Task directions:
The expected output is each line in the data below that includes the string "checklist".

[Saved entries]
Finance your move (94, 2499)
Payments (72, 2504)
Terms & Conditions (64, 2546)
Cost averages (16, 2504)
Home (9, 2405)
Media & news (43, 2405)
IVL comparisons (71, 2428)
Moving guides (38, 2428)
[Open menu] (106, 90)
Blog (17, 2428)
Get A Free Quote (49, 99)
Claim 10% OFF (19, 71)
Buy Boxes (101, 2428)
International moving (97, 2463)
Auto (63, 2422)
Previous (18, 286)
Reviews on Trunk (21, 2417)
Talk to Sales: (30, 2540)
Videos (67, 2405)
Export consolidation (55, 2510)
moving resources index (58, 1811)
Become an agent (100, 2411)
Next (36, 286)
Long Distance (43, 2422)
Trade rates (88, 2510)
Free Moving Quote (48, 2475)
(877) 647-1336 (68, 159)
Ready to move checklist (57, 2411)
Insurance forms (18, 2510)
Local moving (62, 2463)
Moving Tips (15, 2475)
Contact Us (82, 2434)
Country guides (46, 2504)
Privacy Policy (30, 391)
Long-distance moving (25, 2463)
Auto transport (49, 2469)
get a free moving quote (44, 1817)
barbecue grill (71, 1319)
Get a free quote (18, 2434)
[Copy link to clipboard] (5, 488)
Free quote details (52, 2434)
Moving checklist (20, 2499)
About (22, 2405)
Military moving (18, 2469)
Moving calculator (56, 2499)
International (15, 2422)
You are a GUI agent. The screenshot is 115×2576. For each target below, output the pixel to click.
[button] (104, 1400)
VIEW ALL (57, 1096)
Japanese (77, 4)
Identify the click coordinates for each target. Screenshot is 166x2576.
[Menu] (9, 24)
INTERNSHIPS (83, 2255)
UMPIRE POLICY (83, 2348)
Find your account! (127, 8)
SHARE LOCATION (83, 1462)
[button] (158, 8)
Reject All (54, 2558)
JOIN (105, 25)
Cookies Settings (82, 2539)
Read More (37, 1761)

Expected answer:
Ready to move checklist (57, 2411)
Moving checklist (20, 2499)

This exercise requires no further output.